Which lines of the data below contain the string "icon" with the same capitalization? List each of those lines in full.

Element and text position data:
.....

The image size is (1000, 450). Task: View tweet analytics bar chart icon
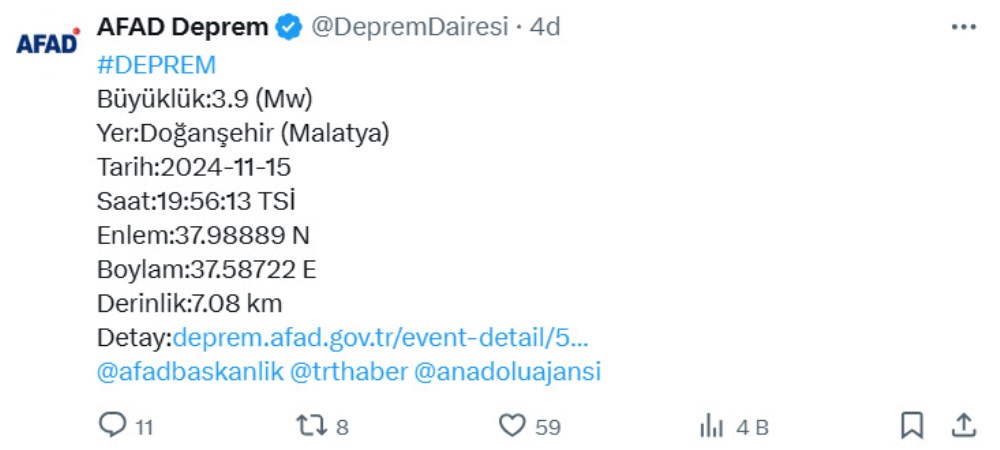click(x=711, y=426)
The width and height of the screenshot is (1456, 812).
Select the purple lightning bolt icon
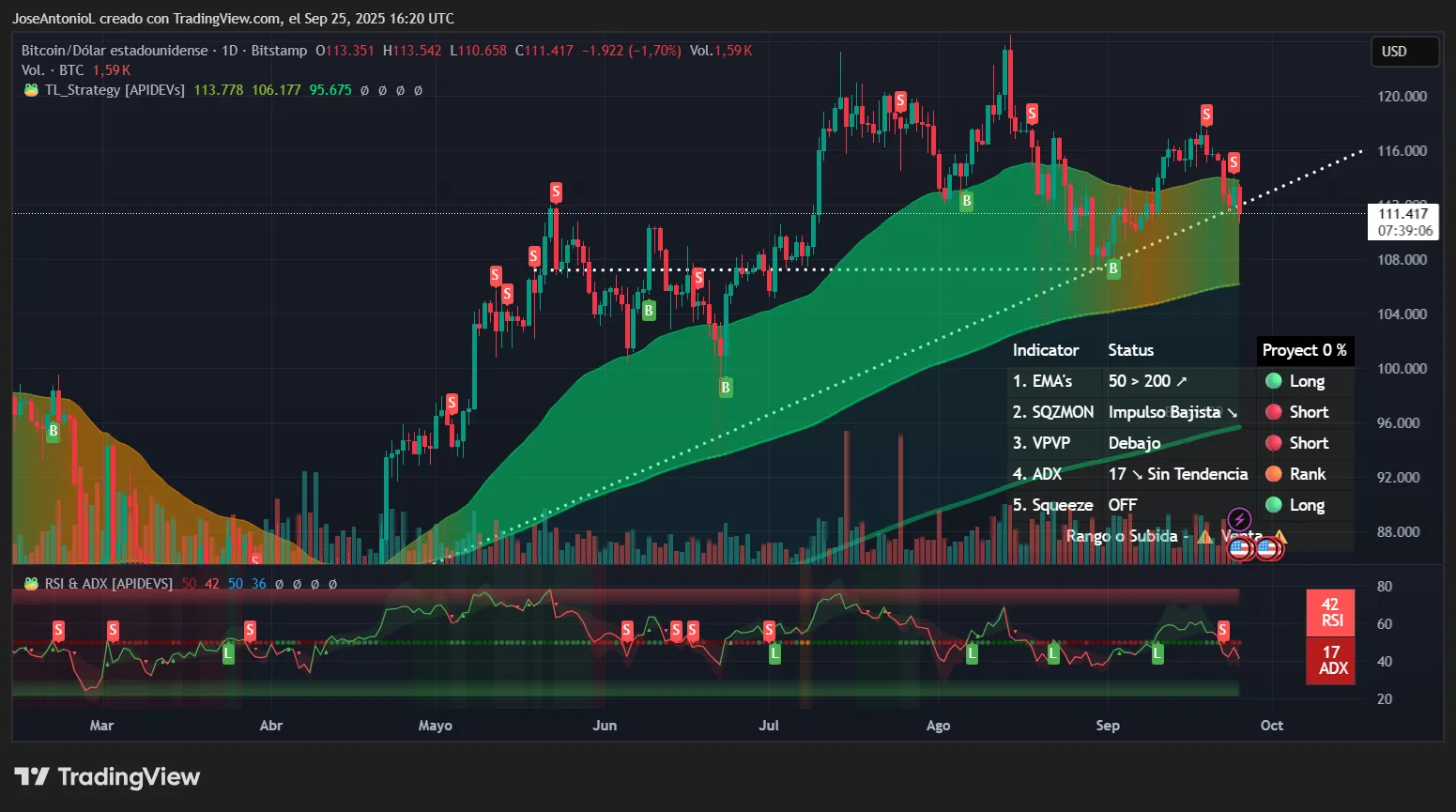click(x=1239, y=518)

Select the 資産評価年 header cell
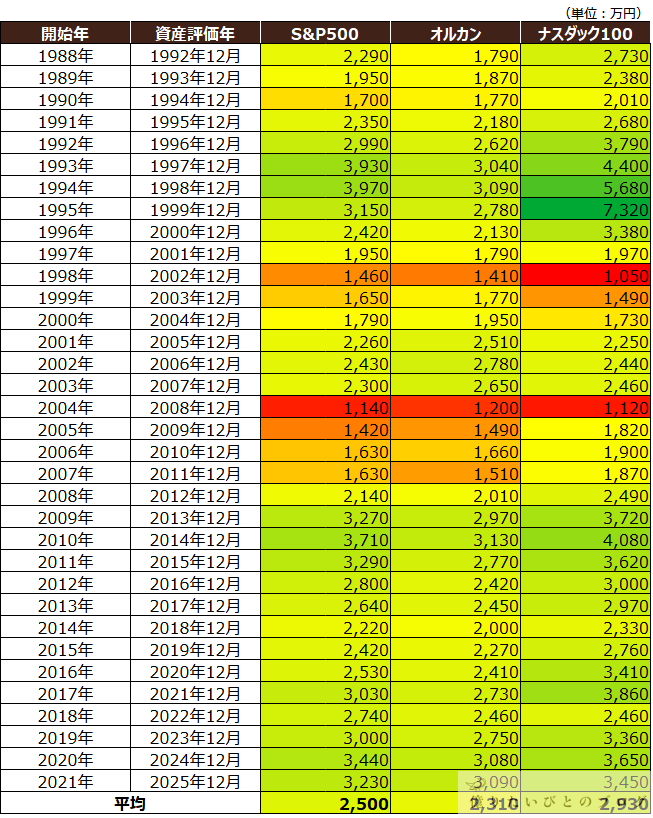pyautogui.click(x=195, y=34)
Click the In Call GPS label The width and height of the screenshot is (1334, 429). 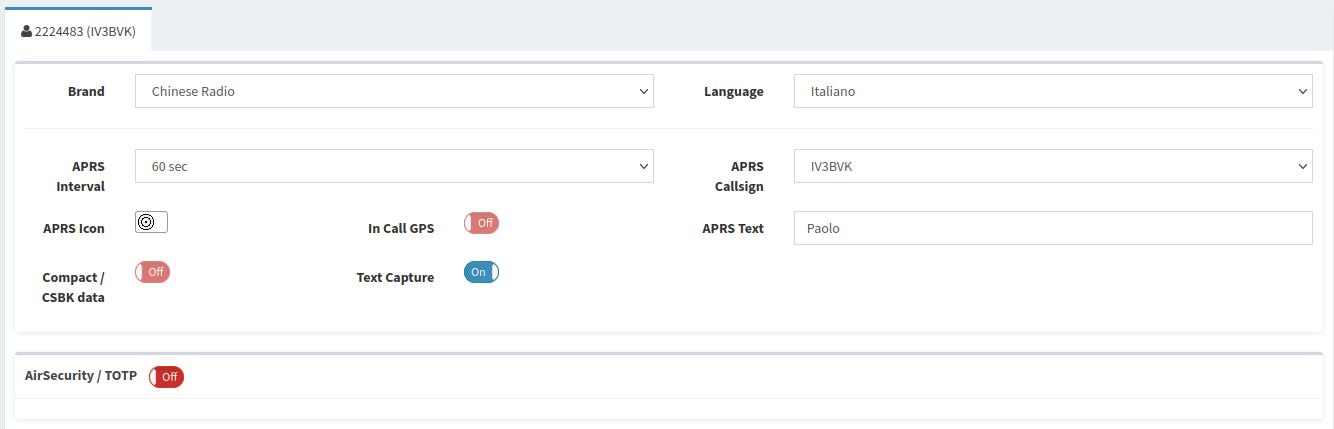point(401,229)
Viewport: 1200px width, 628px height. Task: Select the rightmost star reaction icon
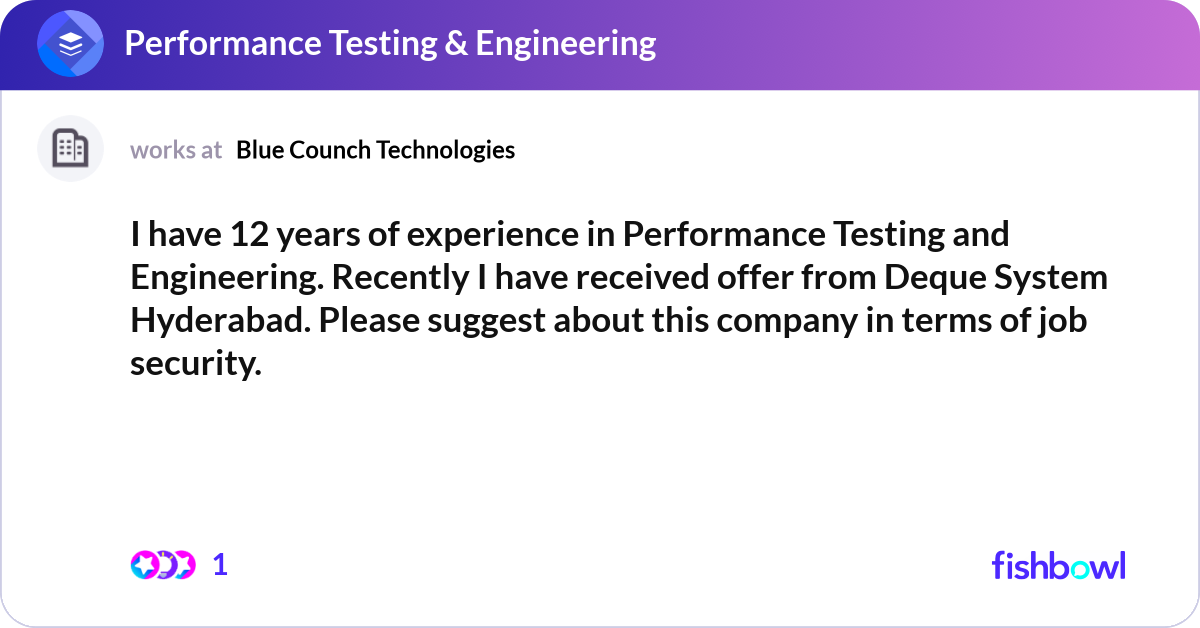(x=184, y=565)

.....

Result for this exercise ▸
The image size is (1000, 450). Task: View tweet analytics bar chart icon
Select the purple lightning bolt icon
Viewport: 1200px width, 628px height. Task: Select the rightmost star reaction icon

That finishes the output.